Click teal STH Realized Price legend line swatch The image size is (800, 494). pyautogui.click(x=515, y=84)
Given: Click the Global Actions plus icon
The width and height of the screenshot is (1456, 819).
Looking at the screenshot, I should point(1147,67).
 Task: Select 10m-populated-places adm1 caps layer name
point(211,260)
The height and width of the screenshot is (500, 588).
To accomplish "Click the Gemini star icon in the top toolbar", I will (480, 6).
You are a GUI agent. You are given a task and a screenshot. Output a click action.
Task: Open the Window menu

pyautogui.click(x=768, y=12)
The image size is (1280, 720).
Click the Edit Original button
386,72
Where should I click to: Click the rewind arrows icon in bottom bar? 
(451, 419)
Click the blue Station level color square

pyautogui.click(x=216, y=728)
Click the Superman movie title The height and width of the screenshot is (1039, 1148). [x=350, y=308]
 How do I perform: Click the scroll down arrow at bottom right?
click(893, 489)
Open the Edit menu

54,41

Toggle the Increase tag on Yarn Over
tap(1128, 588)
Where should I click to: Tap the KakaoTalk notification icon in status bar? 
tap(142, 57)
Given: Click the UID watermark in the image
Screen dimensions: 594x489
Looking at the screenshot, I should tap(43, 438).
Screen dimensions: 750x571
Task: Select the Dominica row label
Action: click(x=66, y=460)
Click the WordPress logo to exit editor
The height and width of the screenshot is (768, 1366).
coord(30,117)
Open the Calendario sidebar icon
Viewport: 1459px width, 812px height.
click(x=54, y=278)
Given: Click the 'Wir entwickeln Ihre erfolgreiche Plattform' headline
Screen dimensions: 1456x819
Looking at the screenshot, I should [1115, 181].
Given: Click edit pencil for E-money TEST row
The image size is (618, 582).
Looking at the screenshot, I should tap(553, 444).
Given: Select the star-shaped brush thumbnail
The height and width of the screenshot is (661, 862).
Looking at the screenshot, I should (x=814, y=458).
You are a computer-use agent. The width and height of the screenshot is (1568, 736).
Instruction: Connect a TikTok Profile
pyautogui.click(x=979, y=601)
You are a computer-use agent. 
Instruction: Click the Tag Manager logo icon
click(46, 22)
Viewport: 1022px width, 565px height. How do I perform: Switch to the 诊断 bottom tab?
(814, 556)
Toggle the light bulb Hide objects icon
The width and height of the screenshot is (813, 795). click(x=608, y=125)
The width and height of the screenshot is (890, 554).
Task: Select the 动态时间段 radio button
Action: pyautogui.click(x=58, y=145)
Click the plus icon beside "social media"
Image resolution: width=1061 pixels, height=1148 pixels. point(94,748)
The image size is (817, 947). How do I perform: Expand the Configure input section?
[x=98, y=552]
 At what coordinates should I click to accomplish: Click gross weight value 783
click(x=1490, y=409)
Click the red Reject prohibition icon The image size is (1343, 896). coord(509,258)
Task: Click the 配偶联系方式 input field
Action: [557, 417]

__Requirement__
Copy out the entries starting at the line that contains "Where should I click to: Click" and ending after the line that contains "pyautogui.click(x=979, y=601)", keeping every character unchanged.

__Written solution__
Where should I click to: Click the rewind arrows icon in bottom bar? 
(451, 419)
Click the blue Station level color square

pyautogui.click(x=216, y=728)
Click the Superman movie title The height and width of the screenshot is (1039, 1148). [x=350, y=308]
 How do I perform: Click the scroll down arrow at bottom right?
click(893, 489)
Open the Edit menu

54,41

Toggle the Increase tag on Yarn Over
tap(1128, 588)
Where should I click to: Tap the KakaoTalk notification icon in status bar? 
tap(142, 57)
Given: Click the UID watermark in the image
Screen dimensions: 594x489
Looking at the screenshot, I should tap(43, 438).
Screen dimensions: 750x571
Task: Select the Dominica row label
Action: click(x=66, y=460)
Click the WordPress logo to exit editor
The height and width of the screenshot is (768, 1366).
coord(30,117)
Open the Calendario sidebar icon
Viewport: 1459px width, 812px height.
click(x=54, y=278)
Given: Click the 'Wir entwickeln Ihre erfolgreiche Plattform' headline
Screen dimensions: 1456x819
Looking at the screenshot, I should [1115, 181].
Given: Click edit pencil for E-money TEST row
The image size is (618, 582).
Looking at the screenshot, I should tap(553, 444).
Given: Select the star-shaped brush thumbnail
The height and width of the screenshot is (661, 862).
Looking at the screenshot, I should (x=814, y=458).
You are a computer-use agent. The width and height of the screenshot is (1568, 736).
Instruction: Connect a TikTok Profile
pyautogui.click(x=979, y=601)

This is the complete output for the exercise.